On 7/12/2017 11:44 AM, jbeattie wrote:
On Wednesday, July 12, 2017 at 7:22:23 AM UTC-7, wrote:
On Wednesday, July 12, 2017 at 6:26:29 AM UTC-7, Sepp Ruf wrote:

Valid concerns. So how did your strenuously climbing victim fare?


Oh, he's dead but who cares about him when the downhill maniac is OK?

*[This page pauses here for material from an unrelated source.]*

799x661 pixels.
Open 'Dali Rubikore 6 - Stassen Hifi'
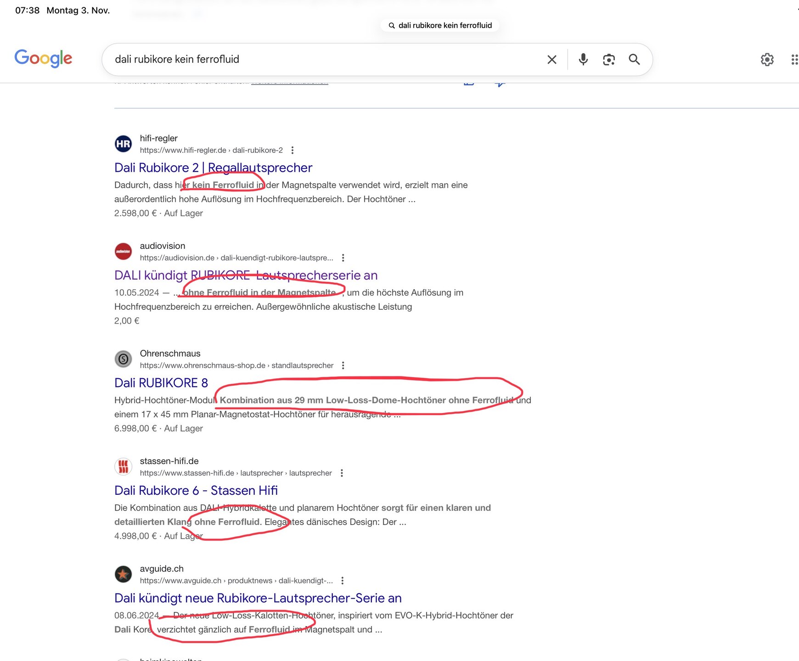(x=196, y=491)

I can't speak of Tim's situation, but it's the uphill guys who are often the hazard because they tack across the road. Descending bicycle traffic tends to stick to the right half of the lane simply to avoid car traffic. I encounter this all the time coming home through the West Hills. Roads are narrow and steep, and riders make no effort to get over. https://tinyurl.com/y8apn7mx Particularly the dopes who can barely make it up the grade -- they'll take a tack right in front of you. Happens all the time to me right he https://tinyurl.com/ybsvjan5 Scroll down to the corner. Imagine riding your brakes over broken pavement, having your fillings rattle out, coming around the corner and some dope is in your half of the lane, tacking back and forth up Westwood. I feel like slapping them. When I'm riding up, I stay to the right and watch uphill traffic.


That's my specific worry about a proposed bike path in our local metro
park. The "Rose Garden Hill" (as our club calls it) is about 1/4 mile
long at probably a 10% to 15% grade, with pavement maybe 18 feet wide.
It pretty much dead ends at a garden parking lot, so most cyclists avoid
it, but we sometimes do it just for the brief challenge.

The park put out a sketch of a proposed remodeling of the gardens. It
included a ten foot wide bi-direction sidepath for bikes. I immediately
pointed out the problem Jay describes. It's too soon to know if they'll
listen, but in any case, I'll never ride that path if it gets installed.